[Provided records — start]
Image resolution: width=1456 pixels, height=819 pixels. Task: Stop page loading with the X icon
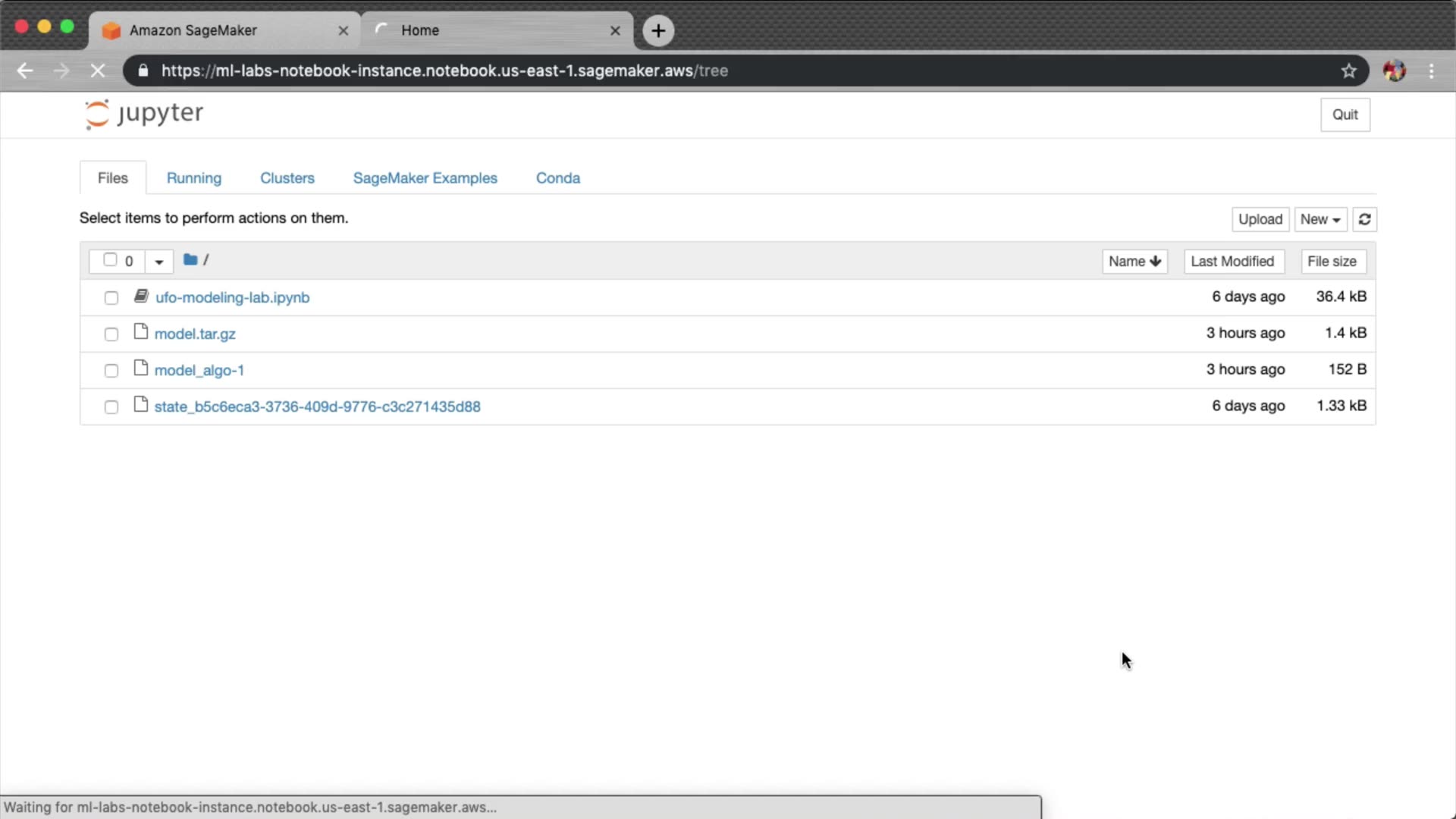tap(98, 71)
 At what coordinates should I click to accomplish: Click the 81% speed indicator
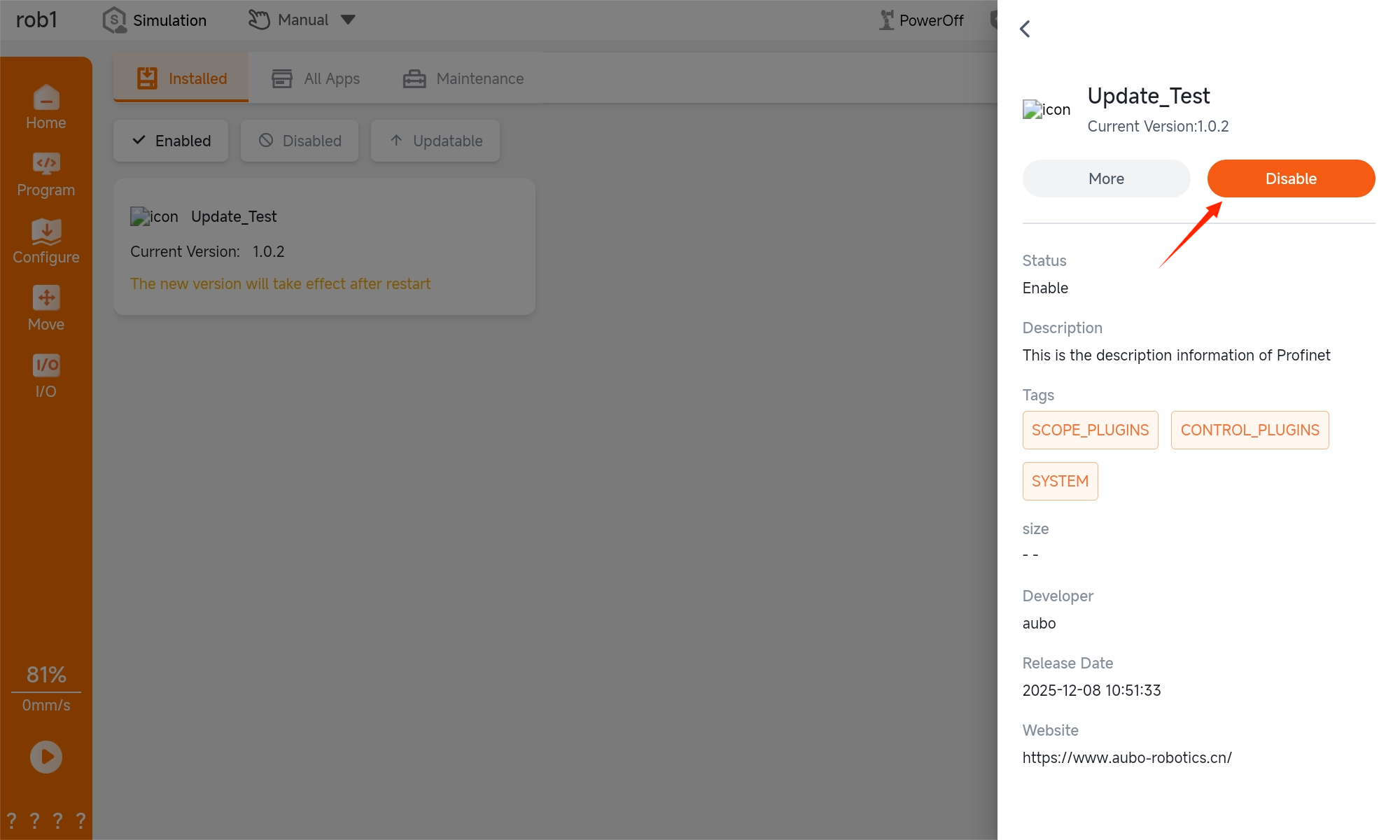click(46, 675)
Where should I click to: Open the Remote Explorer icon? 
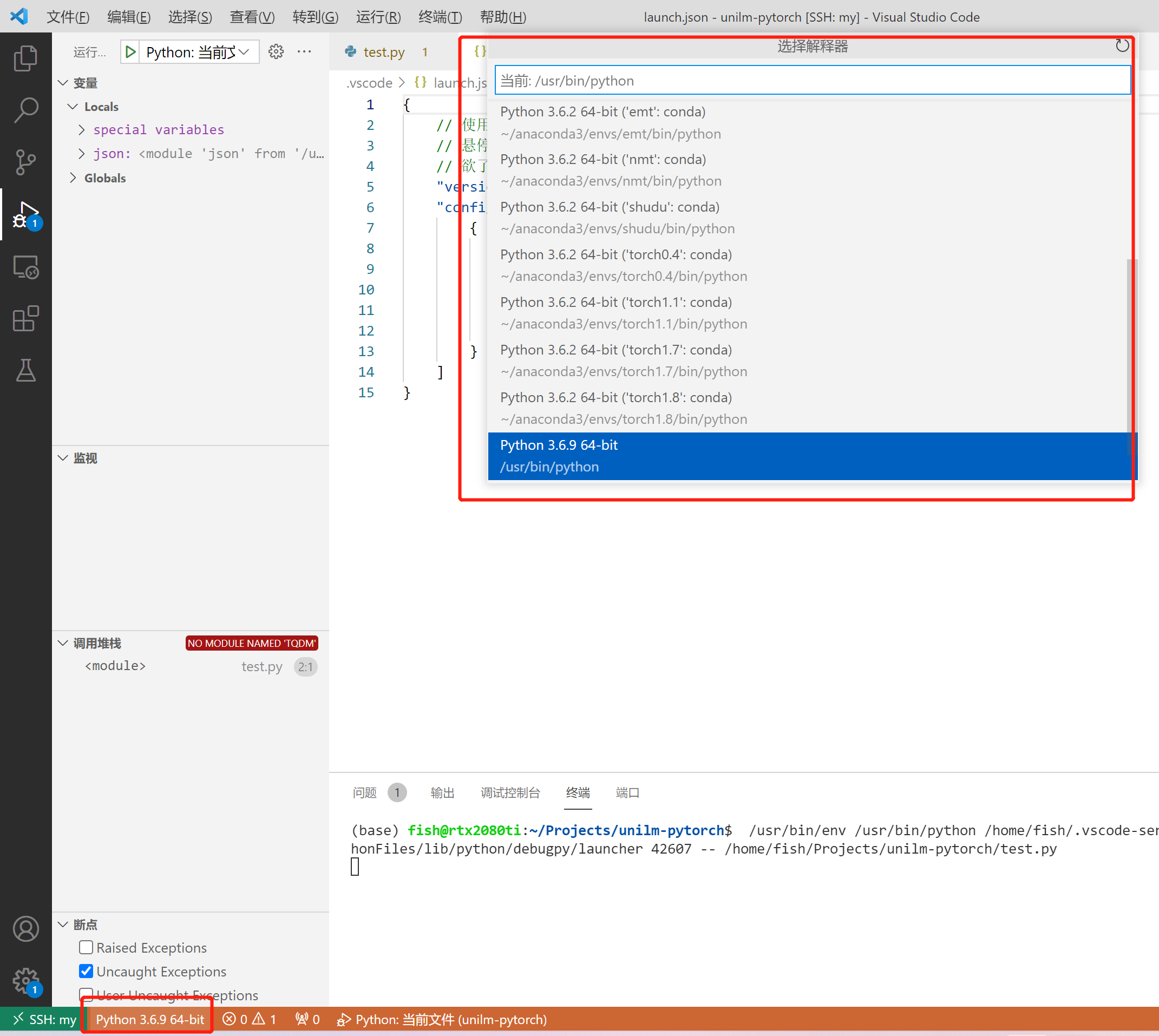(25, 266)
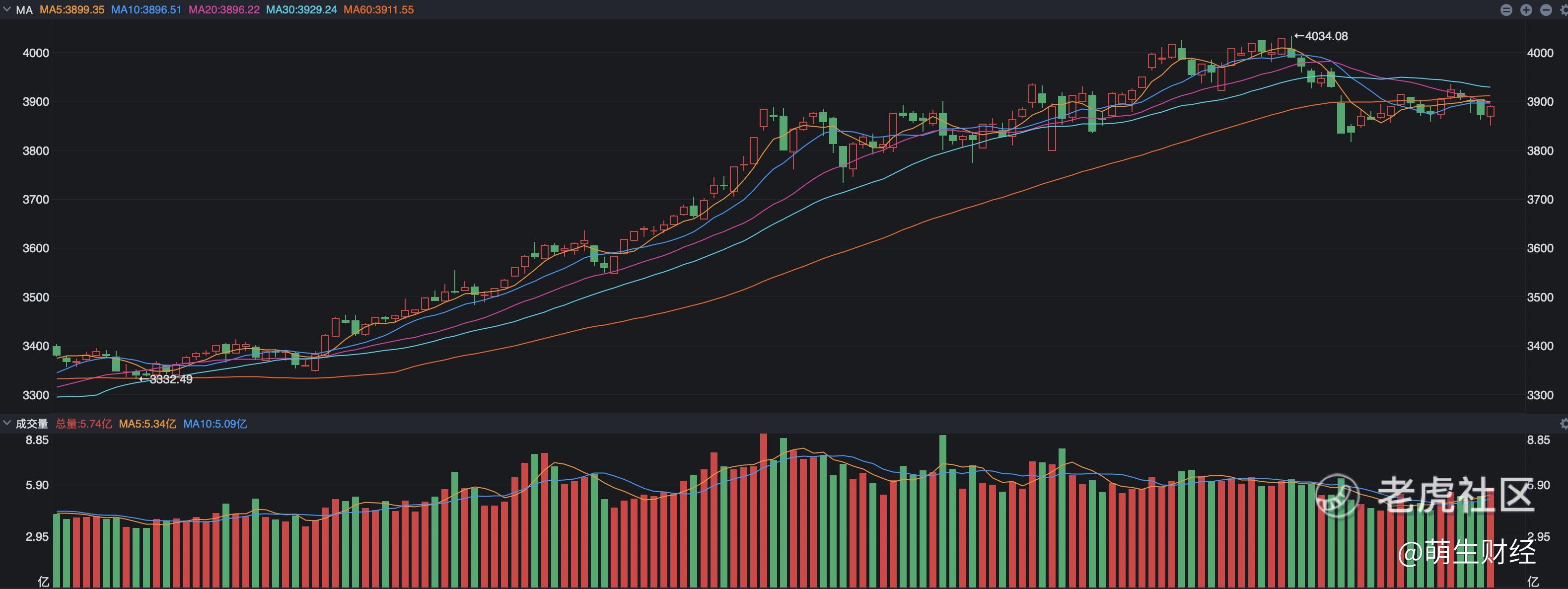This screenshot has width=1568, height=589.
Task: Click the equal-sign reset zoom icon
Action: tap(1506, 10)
[Provided records — finish]
Required action:
Final task for the records above: print exactly the lines from the one that contains "Where should I" through the last line, both ends included, pictures excluded.

The answer:
Where should I click to: Open the Remote Explorer icon? 
(25, 266)
This screenshot has width=1568, height=589.
Task: Click the equal-sign reset zoom icon
Action: tap(1506, 10)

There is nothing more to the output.